Posted by on December 27, 2011 in Movies, Reviews

 

Tags: , ,

Mission: Impossible – Ghost Protocol

I need to be up-front: I have not seen the first three “Mission: Impossible” films. The fourth and latest entry in the franchise did not catch my interest — until I noticed the director attached to the project. Brad Bird has directed three brilliant animated feature films: “The Iron Giant,” “The Incredibles,” and “Ratatouille.” “The Incredibles” remains Pixar’s best film, in large part because its fantastical, high-energy scenes are grounded by the mundane realities of modern life. If there is anybody who could pull off thrilling action that seamlessly develops character, it is Brad Bird. The only thing is, “Mission: Impossible – Ghost Protocol” is Mr. Bird’s first attempt at a live-action film. Was he able to pull it off?

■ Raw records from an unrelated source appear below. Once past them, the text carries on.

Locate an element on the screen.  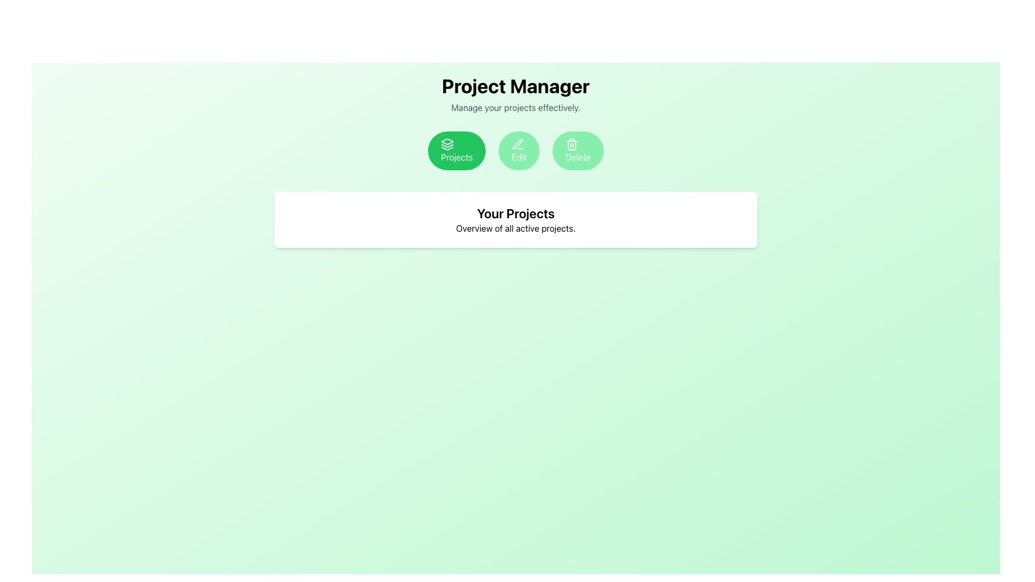
the edit icon located at the center of the 'Edit' button, the second circular button in the top central region is located at coordinates (518, 143).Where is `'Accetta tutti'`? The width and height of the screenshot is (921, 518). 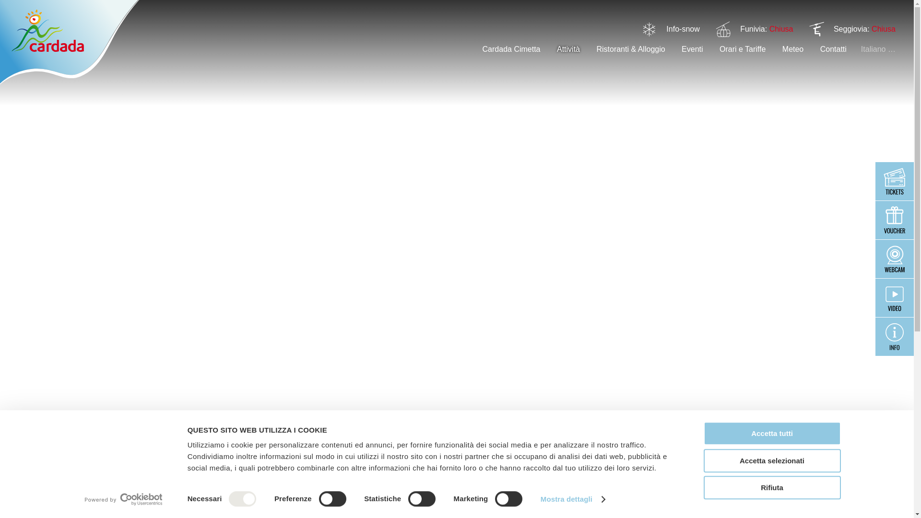 'Accetta tutti' is located at coordinates (771, 433).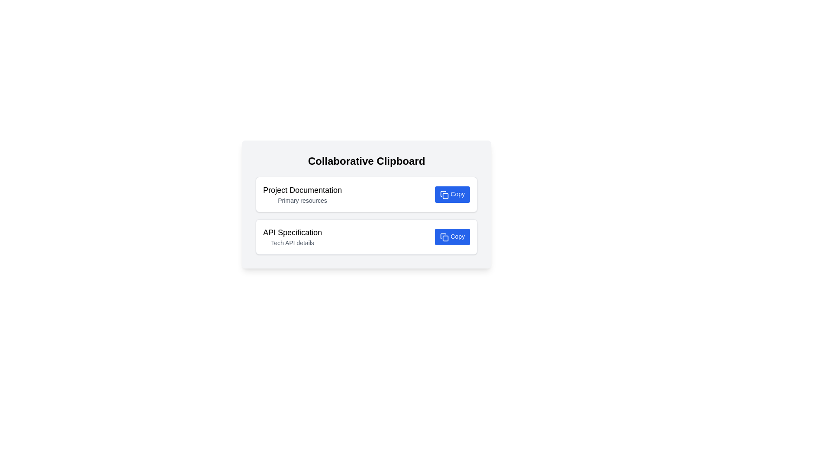 Image resolution: width=831 pixels, height=467 pixels. Describe the element at coordinates (445, 196) in the screenshot. I see `the Decorative SVG rectangle within the clipboard icon located inside the blue button next to the 'API Specification' label` at that location.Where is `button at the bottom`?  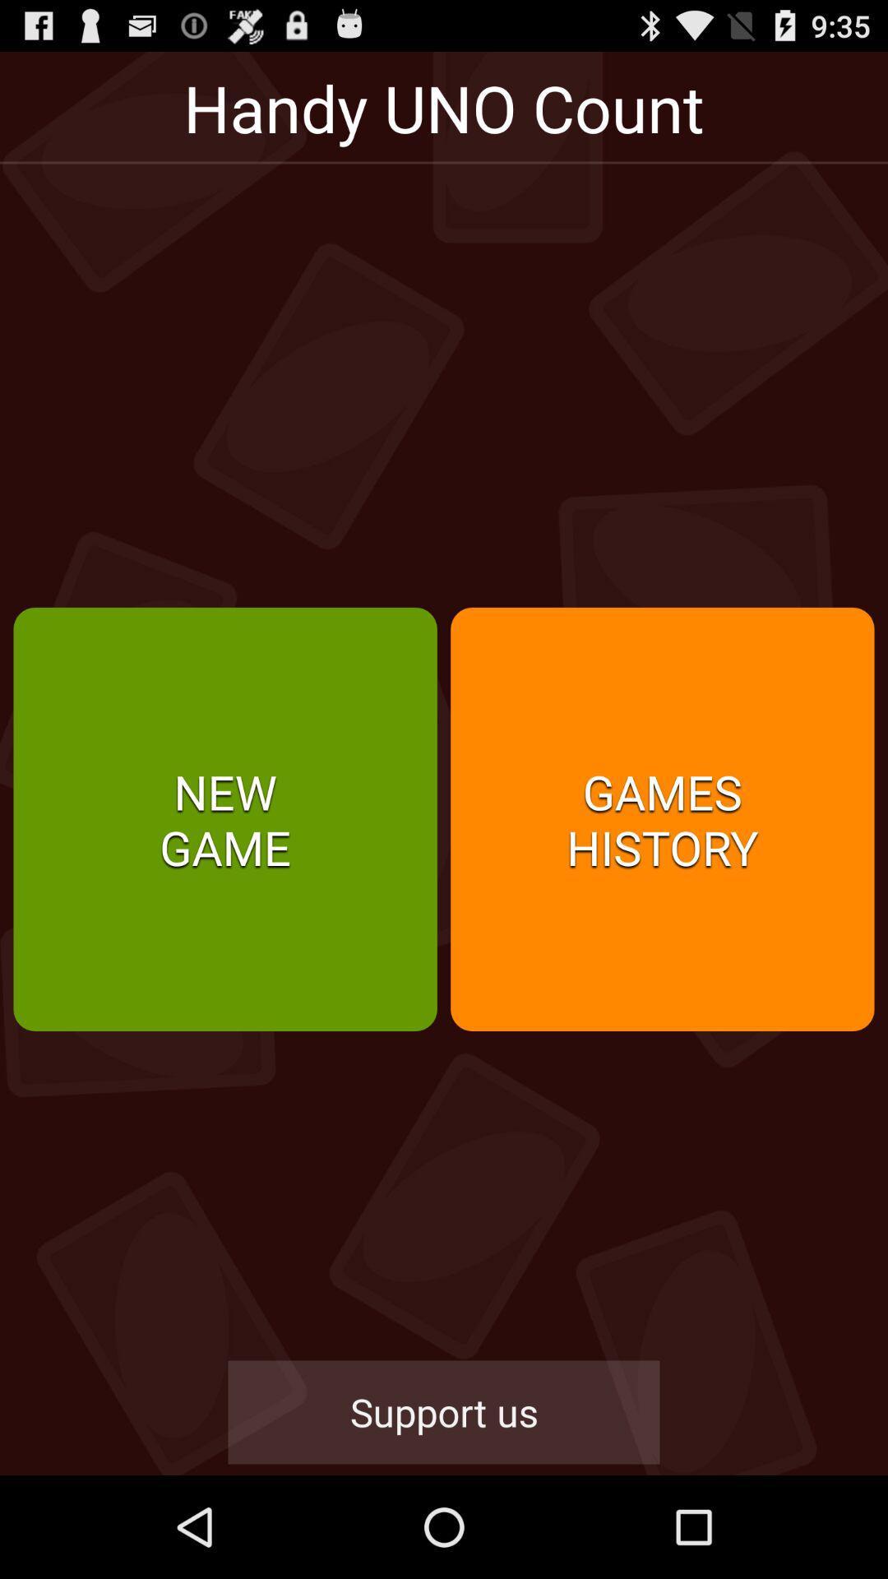 button at the bottom is located at coordinates (444, 1411). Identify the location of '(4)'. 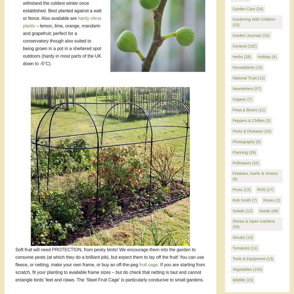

There is a lot to admire in “Ghost Protocol.” Take the early scene in which we are first introduced to IMF agent Ethan Hunt, played by an excellent and surprisingly youthful-looking Tom Cruise. It builds slowly, with Hunt stuck in a Russian prison cell, casually tossing stones away from him. A cell down the hall mysteriously opens up. Then another, and more still, until Hunt is finally released, thanks to an omniscient IMF tech expert named Benji (Simon Pegg, providing reliable support as the dork with an acerbic wit). The camera impressively follows Hunt as he rushes through the prison, dispatches riot police, switches direction, and eventually, inevitably, escapes.

So, Mr. Bird is in top form. He continues to make shooting action look easy. Using clean compositions and seamless edits, we gain a clear sense of the geography without losing any of the fights’ momentum — much easier said than done.

But “Ghost Protocol” falls apart when it comes to its story, whose script Mr. Bird did not write. It has something to do with a Russian genius/madman who wants to remake society by detonating a stolen nuclear device. It is a completely forgettable and tired plot, where, since everything is at stake, nothing is really at stake.

“Ghost Protocol” will likely and deservedly be best known for the astounding sequence in which Tom Cruise scales the Burj Khalifa skyscraper in Dubai. Cruise, and a heavy IMAX camera, are actually accomplishing the stunt thousands of feet above the city. In IMAX projection, whenever the camera looks down at the desert floor, it elicits a sickening sense of vertigo that is nothing short of exhilarating.

But I do not remember why the IMF agents had to go to Dubai in the first place — or some palace in Mumbai. And since Hunt is already a super-agent, his character does not have much room for growth. He scales the Burj Khalifa because he has to; it is merely a part of his job. Mr. Bird does as much as he can to raise the stakes within these self-contained sequences — one of Hunt’s magnetic gloves malfunctions — but the vacuum in the overarching narrative lessens their impact.

“Ghost Protocol” leaves its viewers in an odd position. It is unashamedly enjoyable, and refreshingly, the filmmakers do not shy away from how comical and ridiculous the “Mission: Impossible” concept is. If the IMF agents are disavowed by the U.S. government, how do they have access to beautiful suits? Or showers? Or a gorgeous concept BMW sedan that Tom Cruise gets to drive? (Kudos to BMW for creating the most effective product placement in a film, ever.)

But I wonder how the film would have been if Ethan Hunt had to live off the land and think outside the box, without the aid of 22nd-century technology. Brad Bird established his reputation on action scenes that developed character. Here, the action scenes are fantastic, but lose their impact because of the story’s utter flimsiness. I am glad that “Ghost Protocol” is as good as it is, but I suspect viewers will leave the theater with the nagging feeling that it could have been much more than a well-executed action film.